#### Source records:

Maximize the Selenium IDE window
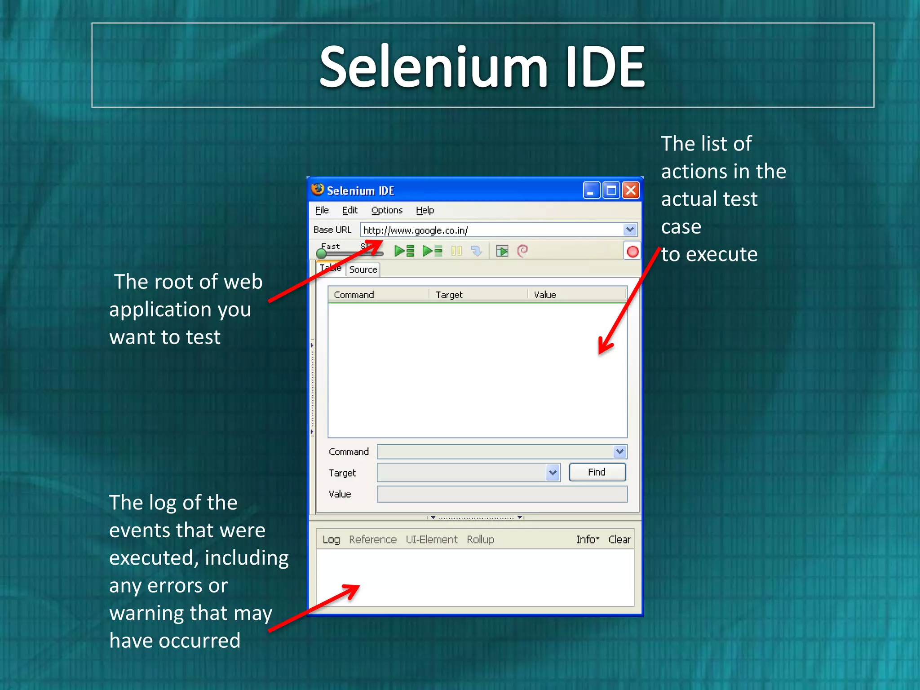920x690 pixels. click(611, 190)
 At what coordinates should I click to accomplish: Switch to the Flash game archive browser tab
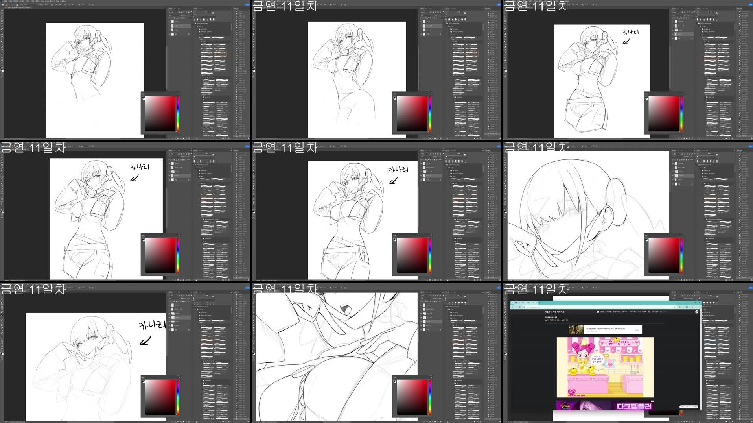[525, 303]
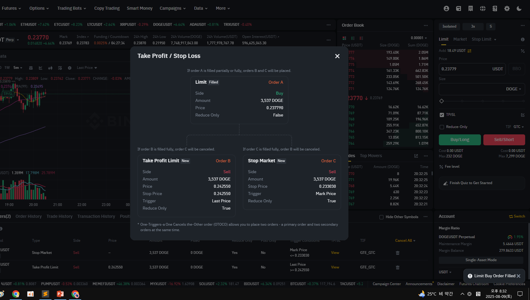Close the Take Profit / Stop Loss dialog
This screenshot has width=530, height=300.
(x=337, y=56)
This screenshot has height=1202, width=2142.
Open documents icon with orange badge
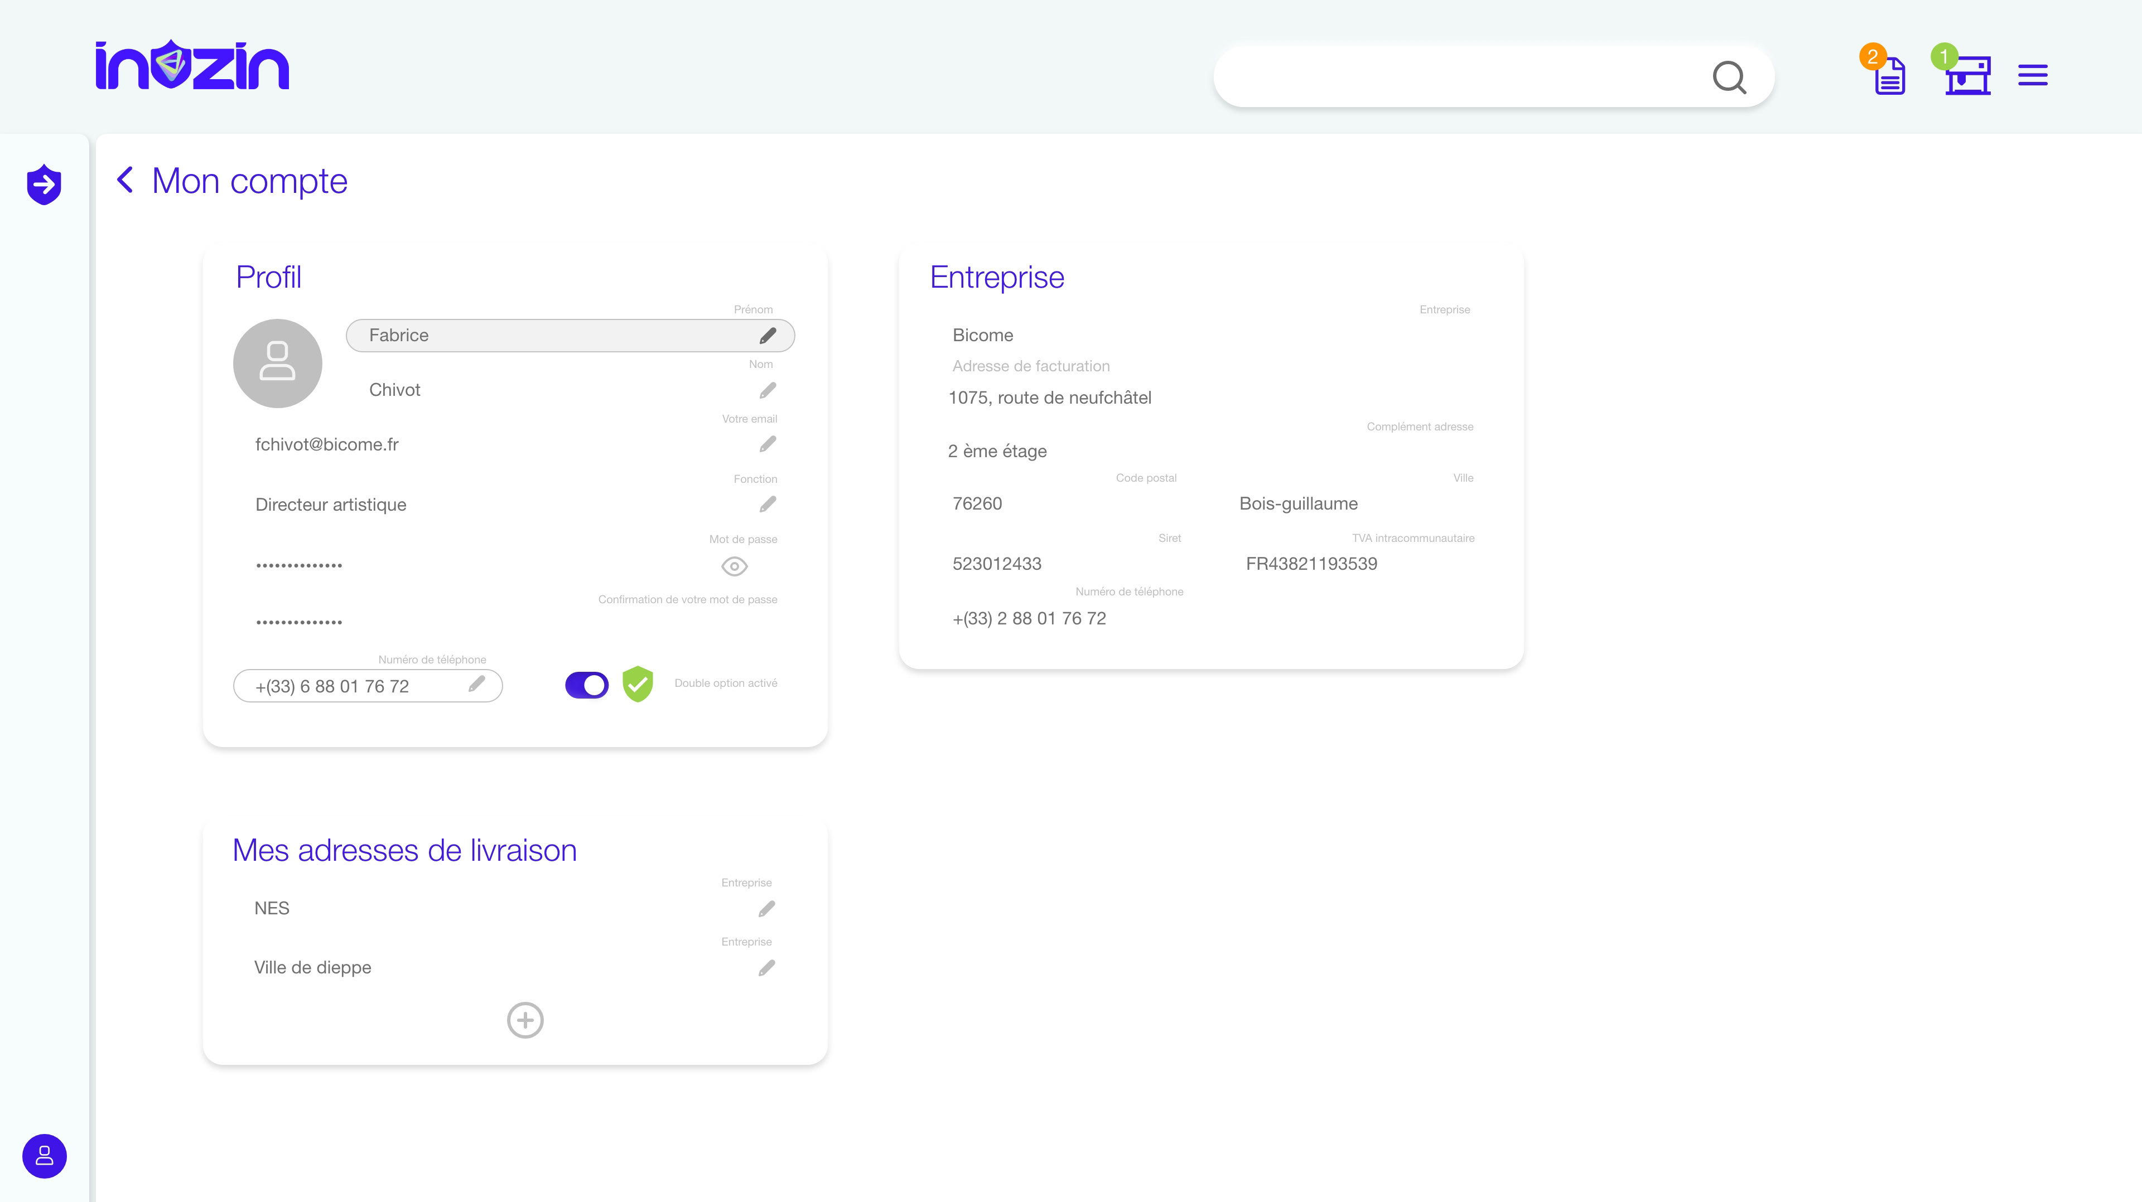[1888, 76]
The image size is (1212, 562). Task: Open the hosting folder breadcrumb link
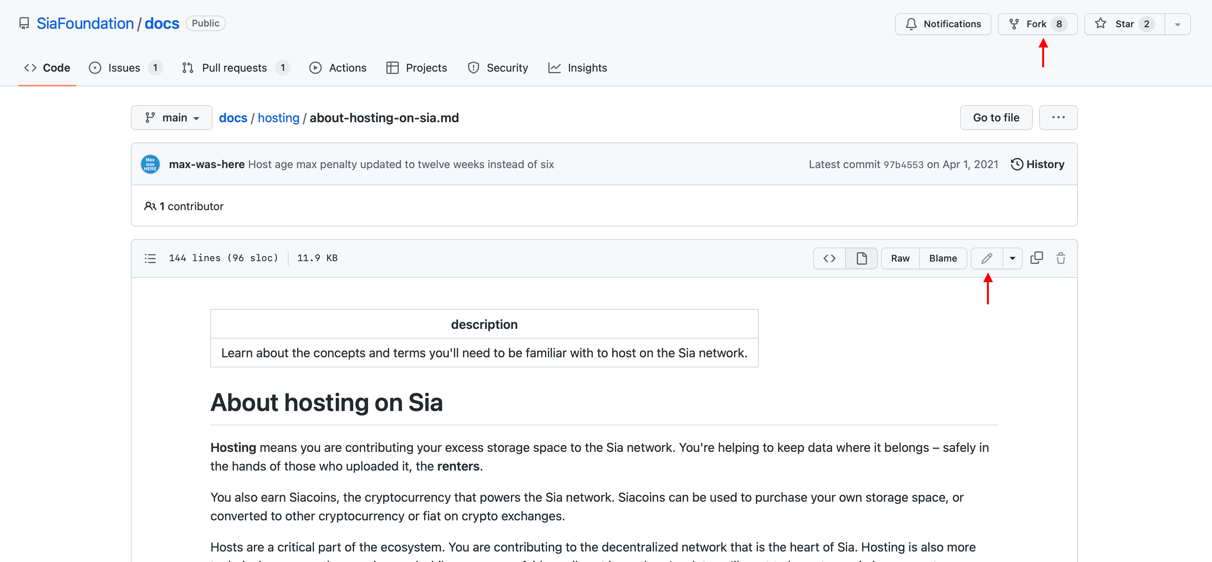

#### Task to complete:
Starting at the line that contains "At what coordinates", write out exactly each line through the last one in the listing above, leaving out the pictures and adding nothing else.

#### Solved exercise:
 At what coordinates should I click to accomplish: Switch to the Flash game archive browser tab
[525, 303]
Close the Take Profit / Stop Loss dialog
This screenshot has width=530, height=300.
(x=337, y=56)
This screenshot has height=1202, width=2142.
Open documents icon with orange badge
[1888, 76]
The image size is (1212, 562). Task: Open the hosting folder breadcrumb link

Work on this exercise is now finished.